Return exactly the lines of the records below, starting at the line that contains "Image resolution: width=360, height=780." and ending at the line that contains "สมัครเป็นหมอดู (257, 323)", with both of those lines kept.

======== RAW DATA

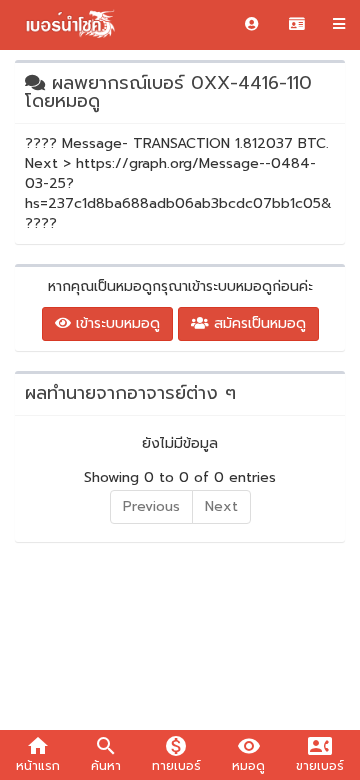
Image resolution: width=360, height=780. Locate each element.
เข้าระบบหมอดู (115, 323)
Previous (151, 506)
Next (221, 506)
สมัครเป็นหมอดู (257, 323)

================
======== RAW DATA

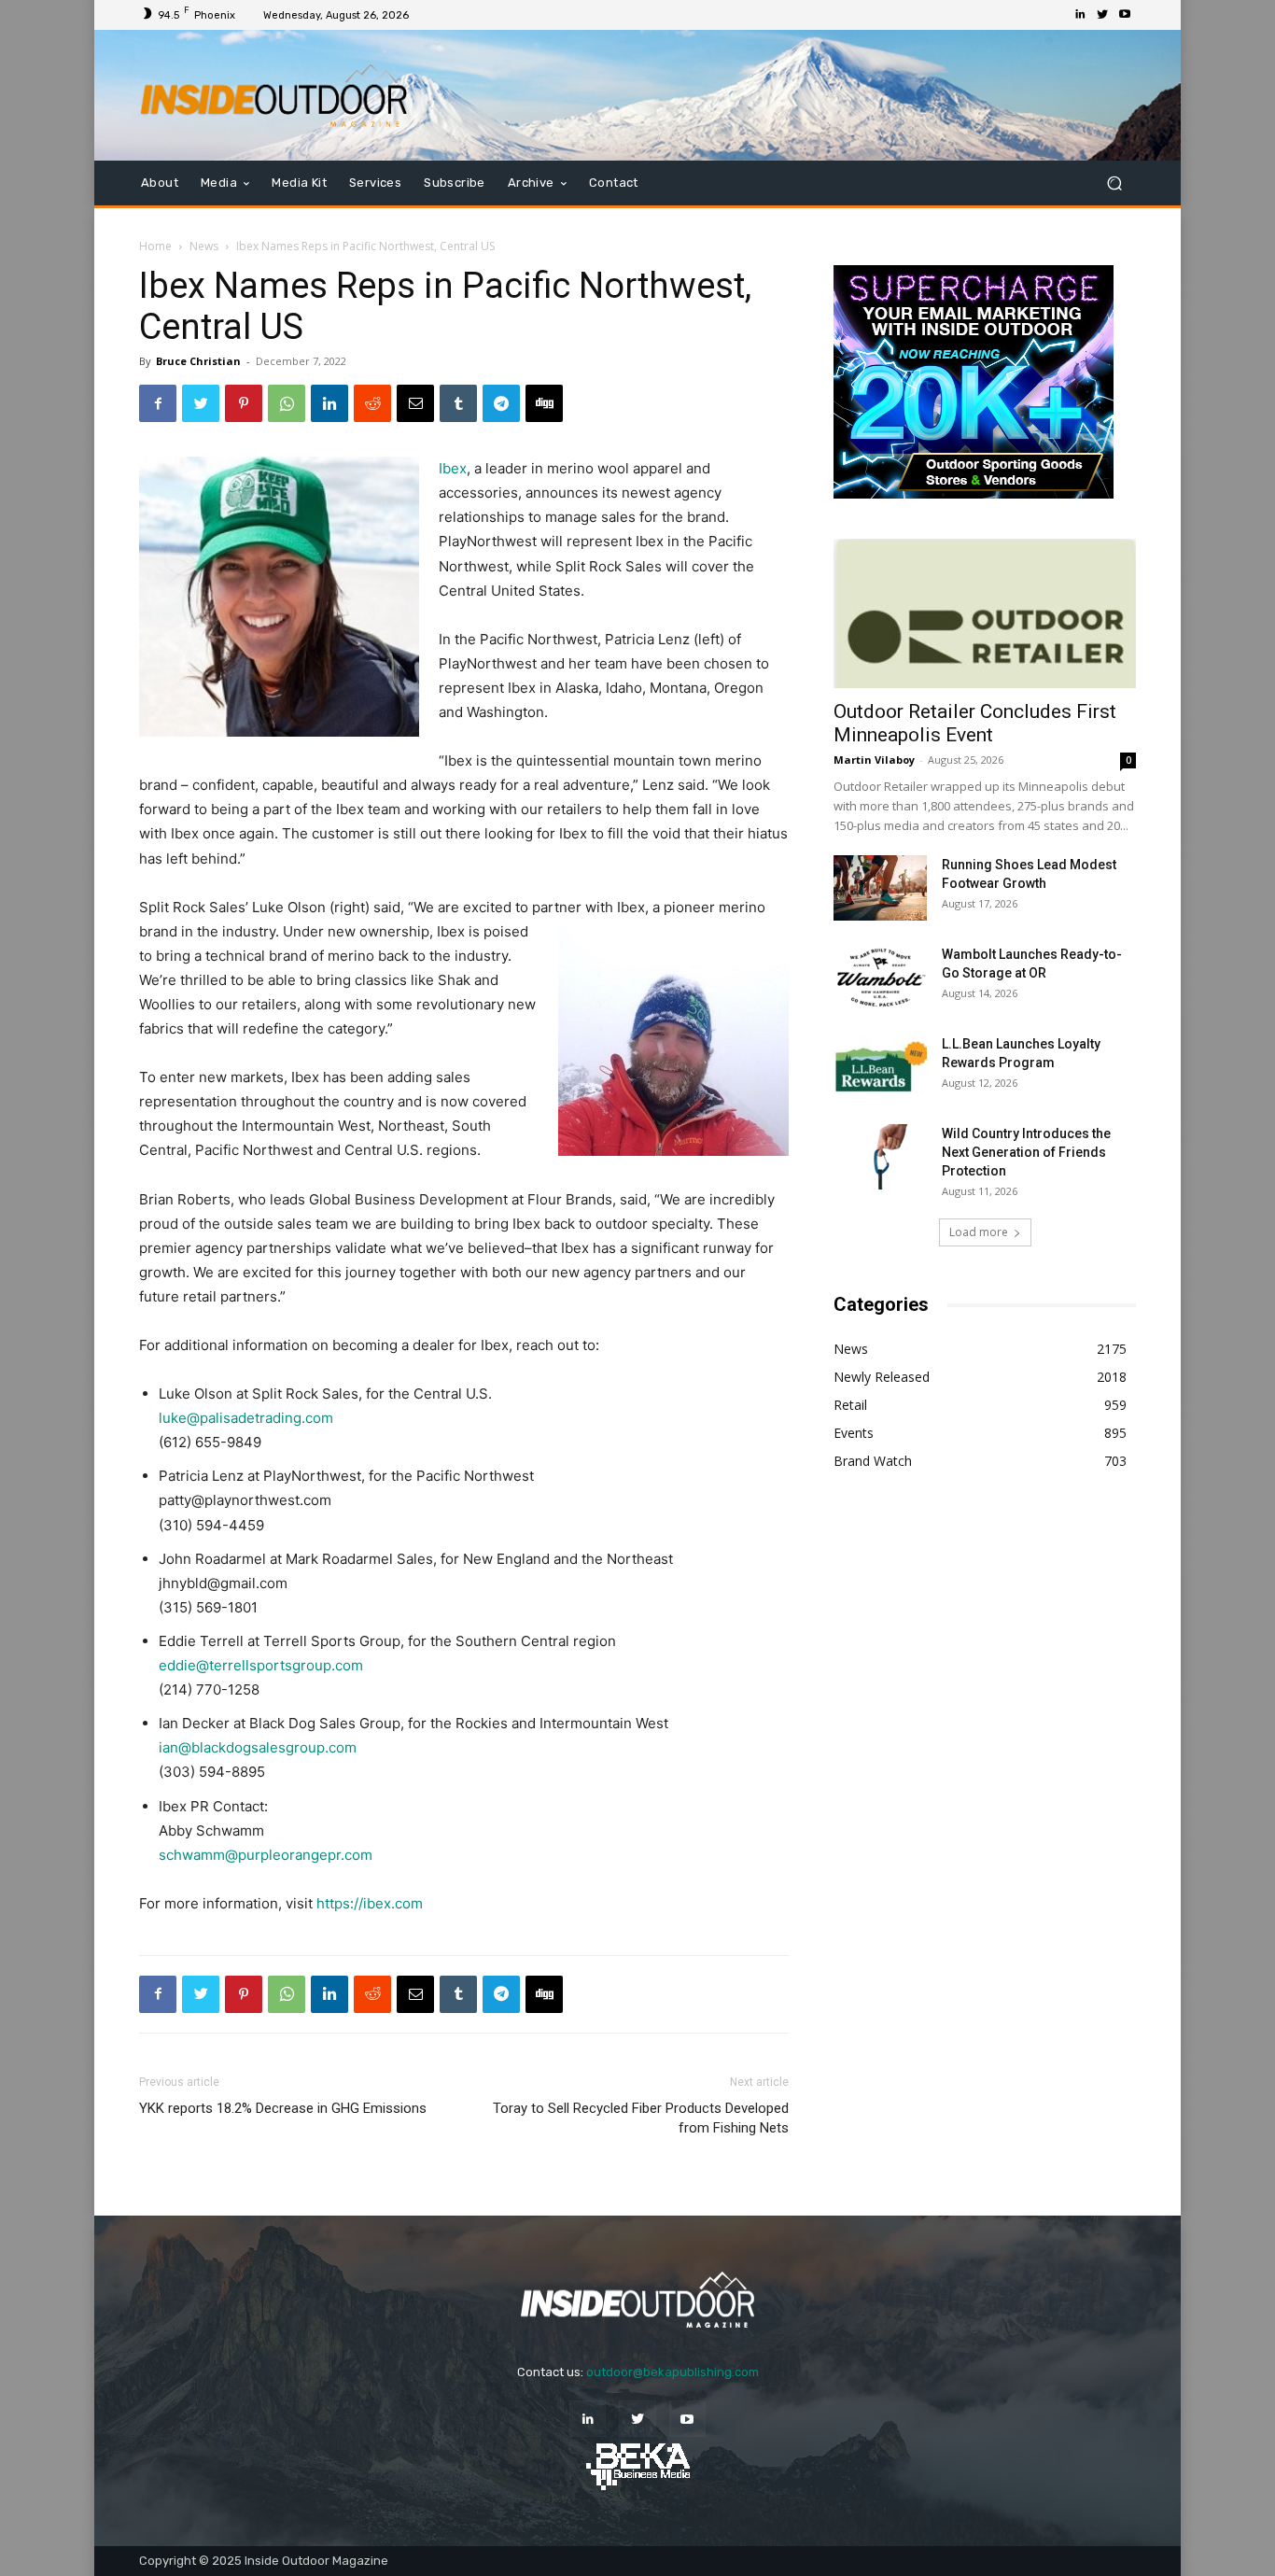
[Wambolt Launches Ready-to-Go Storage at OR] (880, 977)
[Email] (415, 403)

================

**RESULT BELOW:**
Image resolution: width=360, height=780. Locate each element.
เข้าระบบหมอดู (115, 323)
Previous (151, 506)
Next (221, 506)
สมัครเป็นหมอดู (257, 323)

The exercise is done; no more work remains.